Document segment:

------------------------------

Special relativity is a theory of the structure of spacetime. It was
introduced in Albert Einstein's 1905 paper "On the Electrodynamics of
Moving Bodies". Special relativity is based on two postulates which
are contradictory in classical mechanics:

   1. The laws of physics are the same for all observers in uniform
motion relative to one another (Galileo's principle of relativity),
   2. The speed of light in a vacuum is the same for all observers,
regardless of their relative motion or of the motion of the source of
the light.

The resultant theory has many surprising consequences. Some of these are:

    * Time dilation: Moving clocks tick slower than an observer's
"stationary" clock.
    * Length contraction: Objects are observed to be shortened in the
direction that they are moving with respect to the observer.
    * Relativity of simultaneity: two events that appear simultaneous
to an observer A will not be simultaneous to an observer B if B is
moving with respect to A.
    * Mass-energy equivalence: per the relationship E = mc², energy
and mass are equivalent and transmutable.

------------------------------

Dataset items
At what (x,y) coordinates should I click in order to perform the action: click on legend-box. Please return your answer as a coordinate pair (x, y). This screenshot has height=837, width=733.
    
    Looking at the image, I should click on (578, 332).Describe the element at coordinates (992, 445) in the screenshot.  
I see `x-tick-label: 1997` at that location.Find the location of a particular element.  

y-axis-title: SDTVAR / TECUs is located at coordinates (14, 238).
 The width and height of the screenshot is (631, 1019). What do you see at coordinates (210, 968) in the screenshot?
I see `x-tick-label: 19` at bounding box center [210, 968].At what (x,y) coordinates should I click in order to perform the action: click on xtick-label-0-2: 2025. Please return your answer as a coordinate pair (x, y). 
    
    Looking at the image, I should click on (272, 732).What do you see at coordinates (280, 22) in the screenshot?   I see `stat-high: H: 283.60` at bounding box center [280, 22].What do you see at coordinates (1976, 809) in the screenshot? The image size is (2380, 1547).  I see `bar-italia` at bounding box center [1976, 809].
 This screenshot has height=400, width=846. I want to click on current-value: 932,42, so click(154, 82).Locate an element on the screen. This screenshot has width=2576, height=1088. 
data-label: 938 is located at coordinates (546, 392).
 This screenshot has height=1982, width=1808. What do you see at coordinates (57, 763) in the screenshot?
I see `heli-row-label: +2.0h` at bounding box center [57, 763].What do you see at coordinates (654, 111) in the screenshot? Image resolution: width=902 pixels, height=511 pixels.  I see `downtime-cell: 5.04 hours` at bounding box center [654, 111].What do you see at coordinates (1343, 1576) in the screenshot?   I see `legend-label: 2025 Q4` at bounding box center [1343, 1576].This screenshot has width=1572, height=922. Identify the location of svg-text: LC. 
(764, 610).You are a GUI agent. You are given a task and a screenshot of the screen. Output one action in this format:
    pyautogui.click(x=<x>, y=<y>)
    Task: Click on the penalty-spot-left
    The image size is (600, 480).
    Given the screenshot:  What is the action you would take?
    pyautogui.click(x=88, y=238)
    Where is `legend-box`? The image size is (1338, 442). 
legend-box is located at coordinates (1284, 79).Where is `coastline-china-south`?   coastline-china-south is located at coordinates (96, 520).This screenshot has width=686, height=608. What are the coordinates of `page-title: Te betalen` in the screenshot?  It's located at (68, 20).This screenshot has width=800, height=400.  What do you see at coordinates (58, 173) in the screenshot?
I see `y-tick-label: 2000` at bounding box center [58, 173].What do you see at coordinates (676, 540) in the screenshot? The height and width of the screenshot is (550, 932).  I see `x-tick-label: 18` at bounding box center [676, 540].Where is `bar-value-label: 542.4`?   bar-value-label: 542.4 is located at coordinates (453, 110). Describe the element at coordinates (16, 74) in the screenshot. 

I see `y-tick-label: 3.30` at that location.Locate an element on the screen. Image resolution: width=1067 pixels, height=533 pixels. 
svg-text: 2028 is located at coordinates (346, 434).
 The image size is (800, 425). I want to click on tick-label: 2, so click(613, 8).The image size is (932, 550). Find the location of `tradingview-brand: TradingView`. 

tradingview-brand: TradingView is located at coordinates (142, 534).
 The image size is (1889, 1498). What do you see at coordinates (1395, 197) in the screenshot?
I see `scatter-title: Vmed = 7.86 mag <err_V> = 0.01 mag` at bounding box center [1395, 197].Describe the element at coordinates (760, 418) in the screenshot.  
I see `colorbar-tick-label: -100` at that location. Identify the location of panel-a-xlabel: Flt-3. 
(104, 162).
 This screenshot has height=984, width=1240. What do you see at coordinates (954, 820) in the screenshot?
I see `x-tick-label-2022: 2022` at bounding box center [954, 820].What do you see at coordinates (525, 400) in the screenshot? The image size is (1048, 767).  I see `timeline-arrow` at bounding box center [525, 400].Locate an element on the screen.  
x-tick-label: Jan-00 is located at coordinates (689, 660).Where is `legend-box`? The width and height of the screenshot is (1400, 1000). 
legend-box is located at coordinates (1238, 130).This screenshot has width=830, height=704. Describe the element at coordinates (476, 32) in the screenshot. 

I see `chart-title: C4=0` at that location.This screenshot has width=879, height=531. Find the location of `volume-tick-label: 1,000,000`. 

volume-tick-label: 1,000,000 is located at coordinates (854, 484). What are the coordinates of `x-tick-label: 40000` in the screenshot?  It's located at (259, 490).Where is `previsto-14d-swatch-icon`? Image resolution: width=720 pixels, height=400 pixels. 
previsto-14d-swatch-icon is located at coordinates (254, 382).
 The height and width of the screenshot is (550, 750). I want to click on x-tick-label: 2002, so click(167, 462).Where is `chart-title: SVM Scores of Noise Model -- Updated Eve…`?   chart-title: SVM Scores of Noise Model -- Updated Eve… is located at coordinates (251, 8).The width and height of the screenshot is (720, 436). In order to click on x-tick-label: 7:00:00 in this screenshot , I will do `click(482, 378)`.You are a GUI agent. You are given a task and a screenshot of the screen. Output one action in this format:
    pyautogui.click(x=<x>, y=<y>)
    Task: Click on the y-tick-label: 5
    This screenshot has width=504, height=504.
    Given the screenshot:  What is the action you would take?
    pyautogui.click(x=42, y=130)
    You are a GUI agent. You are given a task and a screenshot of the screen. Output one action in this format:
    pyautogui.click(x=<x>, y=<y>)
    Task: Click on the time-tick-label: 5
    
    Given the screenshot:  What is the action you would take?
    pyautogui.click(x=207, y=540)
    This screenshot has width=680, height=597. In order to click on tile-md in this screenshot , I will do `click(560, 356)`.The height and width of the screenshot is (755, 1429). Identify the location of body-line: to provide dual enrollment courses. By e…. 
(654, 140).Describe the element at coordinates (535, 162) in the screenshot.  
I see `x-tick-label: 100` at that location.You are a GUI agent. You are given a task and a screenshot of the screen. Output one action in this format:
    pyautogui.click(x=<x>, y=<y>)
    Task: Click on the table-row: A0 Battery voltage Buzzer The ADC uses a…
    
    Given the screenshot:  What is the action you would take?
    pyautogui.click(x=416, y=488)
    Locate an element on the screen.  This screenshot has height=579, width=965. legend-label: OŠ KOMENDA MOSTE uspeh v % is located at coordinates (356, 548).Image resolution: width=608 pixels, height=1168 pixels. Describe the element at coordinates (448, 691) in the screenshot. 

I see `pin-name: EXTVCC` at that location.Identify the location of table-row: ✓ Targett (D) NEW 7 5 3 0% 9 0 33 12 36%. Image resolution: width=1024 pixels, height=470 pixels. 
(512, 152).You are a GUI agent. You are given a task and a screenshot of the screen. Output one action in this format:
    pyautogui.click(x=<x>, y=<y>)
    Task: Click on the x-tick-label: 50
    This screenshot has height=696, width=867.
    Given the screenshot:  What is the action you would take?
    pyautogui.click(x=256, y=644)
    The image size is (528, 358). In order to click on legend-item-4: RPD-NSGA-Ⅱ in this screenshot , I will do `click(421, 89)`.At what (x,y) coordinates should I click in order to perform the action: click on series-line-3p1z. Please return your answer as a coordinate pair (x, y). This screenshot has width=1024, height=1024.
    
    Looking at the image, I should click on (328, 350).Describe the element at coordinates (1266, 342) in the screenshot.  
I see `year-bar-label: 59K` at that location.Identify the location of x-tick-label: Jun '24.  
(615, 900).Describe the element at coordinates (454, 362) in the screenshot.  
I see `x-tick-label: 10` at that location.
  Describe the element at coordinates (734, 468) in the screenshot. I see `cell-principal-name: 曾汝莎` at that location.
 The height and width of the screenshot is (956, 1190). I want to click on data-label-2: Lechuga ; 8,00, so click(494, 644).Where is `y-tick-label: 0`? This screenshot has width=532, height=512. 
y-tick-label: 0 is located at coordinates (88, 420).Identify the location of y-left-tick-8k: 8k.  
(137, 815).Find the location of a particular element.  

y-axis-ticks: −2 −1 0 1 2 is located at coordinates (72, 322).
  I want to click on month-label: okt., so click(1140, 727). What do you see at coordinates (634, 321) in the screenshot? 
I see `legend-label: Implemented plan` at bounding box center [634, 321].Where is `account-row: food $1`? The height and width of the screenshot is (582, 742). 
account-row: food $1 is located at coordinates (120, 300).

------------------------------

Task directions: In the passage on special relativity, reproduce everything from "The resultant theory" down to "to the observer.".

Answer space:
The resultant theory has many surprising consequences. Some of these are:

    * Time dilation: Moving clocks tick slower than an observer's
"stationary" clock.
    * Length contraction: Objects are observed to be shortened in the
direction that they are moving with respect to the observer.